# Tasks and exercises
#1 Name every company that the passage on the labor market says decided or intended to slow its hiring.
#2 Go on with the passage on the labor market, starting after its final sentence.
┌─ Extract to read
Note: Blue line - Unemployment Rate; Red line — 3.6%

Source: St Louis Fed (FRED)

And yet, one can be sceptical about using the labour market to justify a robust state of an economy because the unemployment rate is a lagging economic indicator. In other words, people lose their jobs after the economy is already in decline.

The weekly jobless claims remained close to the highest levels since November, despite falling slightly week on week. Unemployment insurance applications have increased over the past few months due to increased job cuts and hiring freezes in various sectors. 

In June, the Financial Times reported that Robinhood, Peloton and Netflix announced lay-offs, while Meta, Uber, Lyft and Snap decided to slow hiring. The crypto-exchange Coinbase announced in June that it intends to lay off a fifth of its workers. In July, Goldman Sachs indicated intentions to slow down hiring and paused finding replacements for some staff that left the company. Shopify announced last Tuesday that it would cut 10% of its workforce - around 1,000 people. The next day, Ford also announced intentions to cut jobs, with the company's CEO saying, "[the] company has too many people".
└─
┌─ Provided material
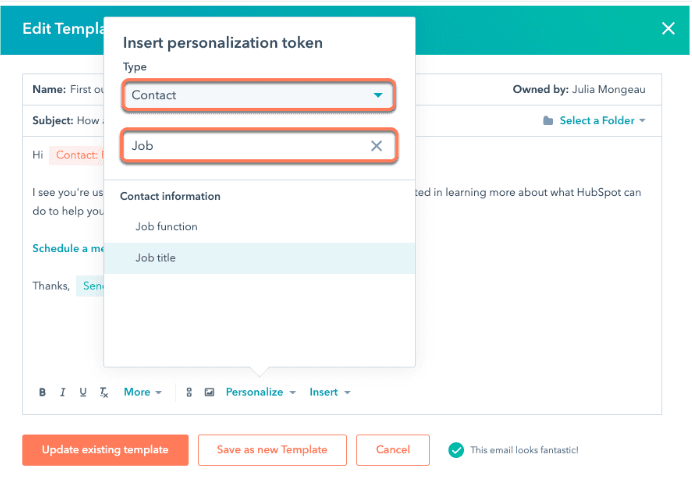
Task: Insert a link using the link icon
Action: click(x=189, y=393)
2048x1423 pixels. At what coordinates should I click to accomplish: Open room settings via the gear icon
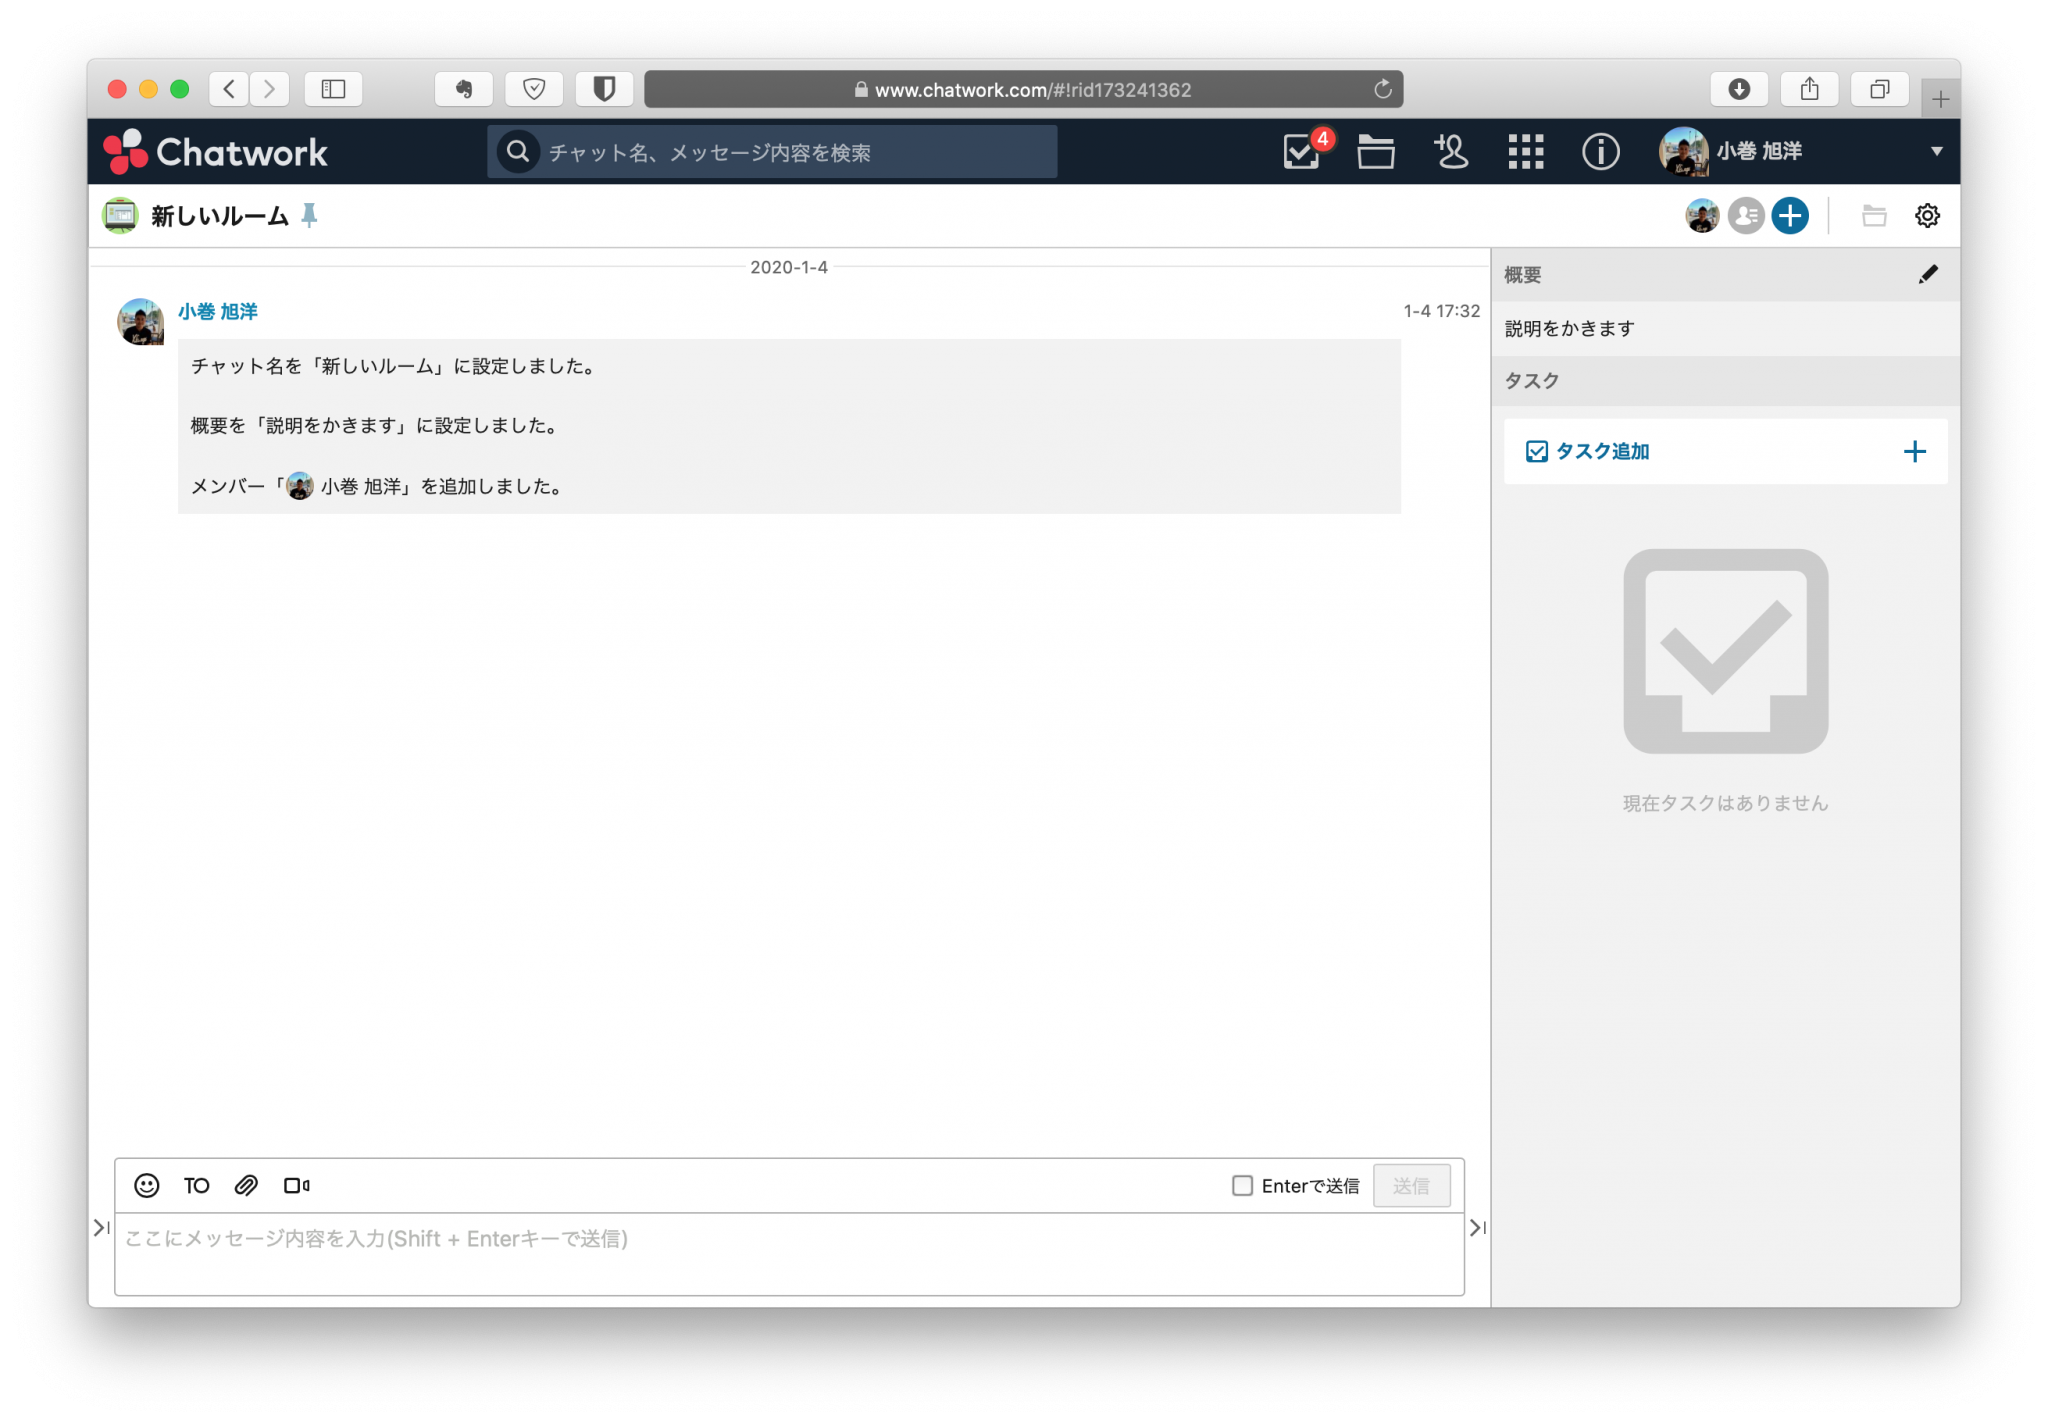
└─
# Written answers
#1 Meta, Uber, Lyft, Snap, Goldman Sachs

#2
Although these announcements could stem from the period of excessive workforce expansion and some recruiters staying calm, they do induce some bad feelings about the economy.

Let's leave unemployment for now because other indicators and statistics can give us cues about an economy's strength. The Bureau of Economic Analysis report also showed a slowdown in personal spending (1% growth in Q2 vs 1.8% growth in Q1), "declines in business investment, government outlays and housing."

Household spendings are crucial for the US economy because it makes up around 68% of the country's GDP. The Conference Board statistics showed that consumer confidence dropped in July to the lowest level since February 2021 amid persistently rising inflation. Inflation concerns could force people to reduce their spending on non-essential purchases. Last week, Walmart issued a profit warning due to the deteriorating US retail environment that is impacted by the high inflation rate. Walmart is the US's (and the world’s) largest retailer and hence can be viewed as a good proxy for the state of the US economy.

What is the bottom line here? We will know whether the US economy has slipped into a recession in a few months as the GDP data is revised after the initial release. And yet, we should not take the Bureau of Economic Analysis data lightly. 

The US is intertwined with the rest of the world through global trade and dollar dominance. Any economic weakness usually has a cascading effect on its trading partners. The US is the second largest importer in the world, behind China. In contrast to China's focus on manufacturing and commodity imports, most US imports are consumer-related goods.

As Ancel Lindner put in last week's Fed Watch episode,  the negative impact on US consumers will hurt consumer goods producers in China before rolling further downhill affecting producers of manufacturing machinery in Europe.

As the saying goes:

"When the US sneezes, the world catches a cold."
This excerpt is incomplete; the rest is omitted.